Text provided:

The Eichler-Selberg formula (see Theorem 2 of Zagier's http://people.mpim-bonn.mpg.de/zagier/files/google/es-trace-sl2z/fulltext.pdf which appears in Lang's book on Modular Forms) states that the trace of the $m$-th Hecke operator on the space of cusp forms of weight $k$ for $SL_2({\Bbb Z})$ equals $$ -\frac 12 \sum_{t=-\infty}^{\infty} P_k(t,m) H(4m-t^2) -\frac 12 \sum_{dd^{\prime}=m} \min(d,d^{\prime})^{k-1}. $$ Here $H(n)=0$ if $n<0$, $H(0)=-\frac{1}{12}$ and for positive $n$, $H(n)$ is a weighted class number for positive definite binary quadratic forms of discriminant $-n$. Note that $H(3)=\frac 13$ and $H(4)=\frac 12$. The quantity $P_k(t,m)$ (for $|t|\le 2\sqrt{m}$) is defined as follows: find $\rho$ such that $|\rho|=\sqrt{m}$ and the real part of $\rho$ is $t/2$. Then (with the obvious interpretation if $\rho$ is real) $$ P_k(t,m) = \frac{\rho^{k-1}-\overline{\rho}^{k-1}}{\rho-\overline{\rho}}. $$

The dimension of the space of cusp forms of weight $k$ corresponds to the $m=1$ case of the above formula. Note that $H(4-t^2)=0$ for $|t|>2$ and so the formula gives, using the values for $H(0)$, $H(3)$ and $H(4)$ $$ -\frac 12 + \frac{1}{12} P_k(2,1) -\frac{1}{3} P_k(1,1) - \frac 14 P_k(0,1). $$ It's a simple matter to compute that $P_k(2,1)=(k-1)$, $P_k(1,1) = \sin(\pi(k-1)/3)/\sin(\pi/3)$ and $P_k(2,1) = \sin (\pi(k-1)/2)$. This is the desired dimension formula.

Written task 1:
Answer these from the passage on the Eichler-Selberg formula:
(a) What value does it give for H(0)?
(b) What is H(n) when n is negative?
(c) Which value of m gives the dimension of the space of cusp forms of weight k?
Written task 2: Print the stretch of the passage on the Eichler-Selberg formula from "The dimension of" through "desired dimension formula.".
The lines that come next have no connection to the passage on the Eichler-Selberg formula.

Dataset extract:
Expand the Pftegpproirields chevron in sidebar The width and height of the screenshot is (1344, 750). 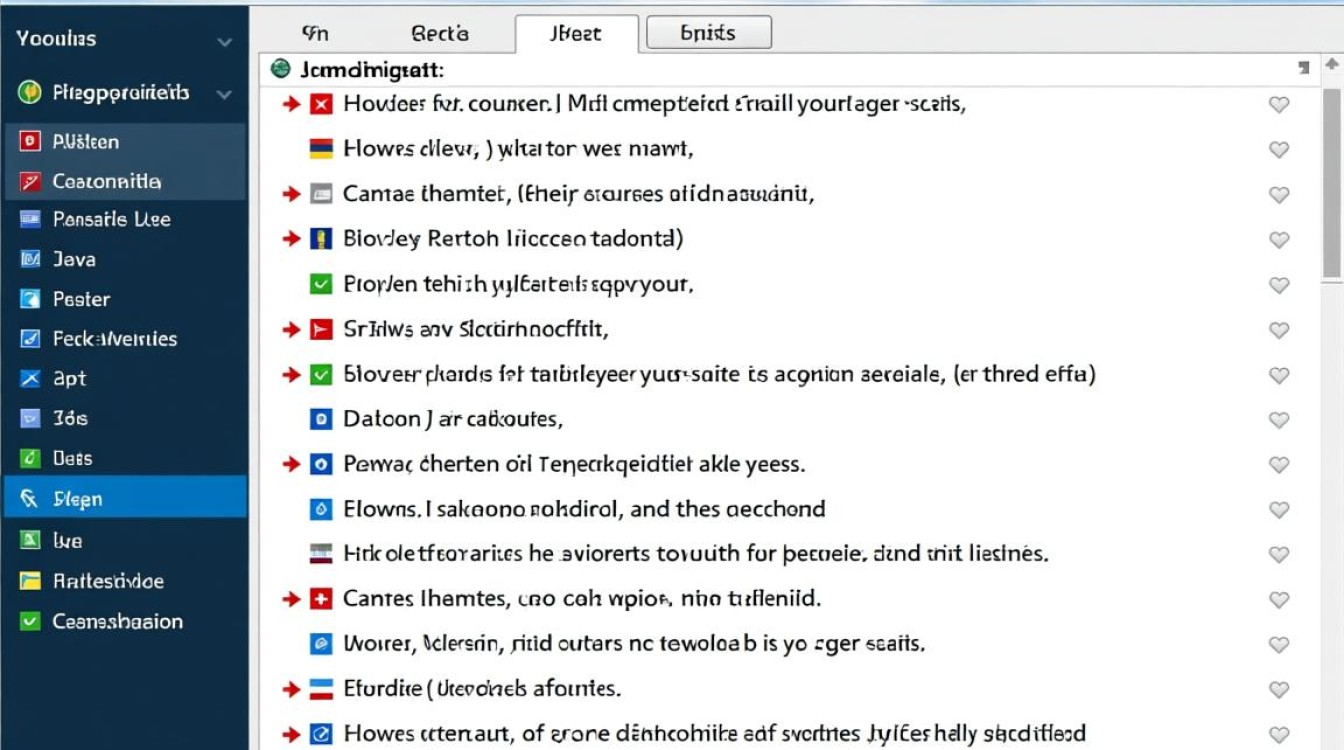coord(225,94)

Expected answer 1:
(a) −1/12
(b) 0
(c) m = 1

Expected answer 2:
The dimension of the space of cusp forms of weight $k$ corresponds to the $m=1$ case of the above formula. Note that $H(4-t^2)=0$ for $|t|>2$ and so the formula gives, using the values for $H(0)$, $H(3)$ and $H(4)$ $$ -\frac 12 + \frac{1}{12} P_k(2,1) -\frac{1}{3} P_k(1,1) - \frac 14 P_k(0,1). $$ It's a simple matter to compute that $P_k(2,1)=(k-1)$, $P_k(1,1) = \sin(\pi(k-1)/3)/\sin(\pi/3)$ and $P_k(2,1) = \sin (\pi(k-1)/2)$. This is the desired dimension formula.